“Anche a te / capitava di sentirti sopraffare da una domanda semplice / e avere voglia di dissolverti nell’aria / pur di non rispondere / e prendere in prestito le lacrime di altri / quando le tue erano ormai evaporate”
Si apre così l’album del quartetto torinese “Il terzo istante”: con un manifesto di dolore ed estraneità dal titolo, molto significativo, “Dissolversi”.
Nove tracce che sfuggono a qualsiasi accostamento e catalogazione ma fanno presa come pochi sui lati oscuri dell’ascoltatore.
Il rock del Terzo istante è raffinato, scivola fra pianoforte, giri intriganti di basso, batteria mai lineare e una chitarra che non diventa distorta molto spesso, ma quando lo fa graffia, attacca senza mezzi termini.
Per trovare delle coordinate, forse, dovremmo rovistare fra certo rock d’autore nostrano: mi verrebbe da citare gli Scisma – ma credo solo perché influenzato dalla partecipazione di Paolo Benvegnù ad una traccia dell’album – o, più probabilmente, Moltheni/Umberto Maria Giardini, sebbene nella realtà dei fatti nessuno di questi accostamenti renda realmente l’idea di cosa aspettarsi quando si mette su questo cd intitolato “Estraneo”. E forse l’estraneità è proprio la chiave di lettura: sia nell’essere diverso da ogni altro universo musicale conosciuto che nell’addentrarsi in certi territori difficili, esplorati nei testi con una semplicità efficace e disarmante.
“Scegliere” ha un ritmo tribale e ipnotico, su cui la voce di Lorenzo De Masi sentenzia, implacabile: “Credi sia un caso che la classe dirigente sia un po’ in affanno / gli analfabeti un tempo la votavano, ora la fanno”, e ancora “che differenza fa morire in ospedale / o soffocati nella stiva di una nave / come fai a dormire sereno?”.
In “Materia grigia” sembra si possa riprende fiato (“Ma il cielo bisogna respirarlo / non toccarlo con un dito”) ma nel finale il ritmo si fa di nuovo incalzante e magnetico.
Subito dopo si trova qualche coordinata, qualche appiglio più preciso, perché “Sei dicembre” sembra davvero uscita dalla penna di Umberto Maria Giardini, mentre in “L’avresti detto” ho avuto quasi l’impressione di ascoltare i “Management del dolore post-operatorio”, specie nelle inflessioni della voce.
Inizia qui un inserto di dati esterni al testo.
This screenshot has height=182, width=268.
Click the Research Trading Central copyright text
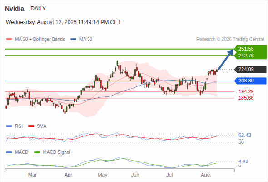(230, 40)
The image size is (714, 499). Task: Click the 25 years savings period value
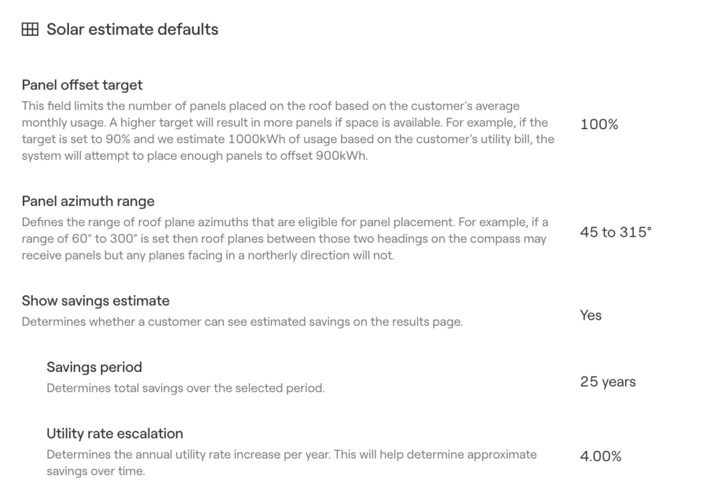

Al di là degli accostamenti più o meno veritieri, però, è certo che “Estraneo” è un album che merita fiducia, che emoziona e scuote, a volte angoscia, spesso fa riflettere. Siamo di fronte a una composizione molto ben riuscita e ad arrangiamenti travolgenti. Si passa dalle atmosfere dark a crescendo vorticosi senza mai annoiarsi.
Ottimo lavoro, quindi, per i quattro piemontesi, con l’auspicio di vederli calcare presto i palchi importanti che meritano.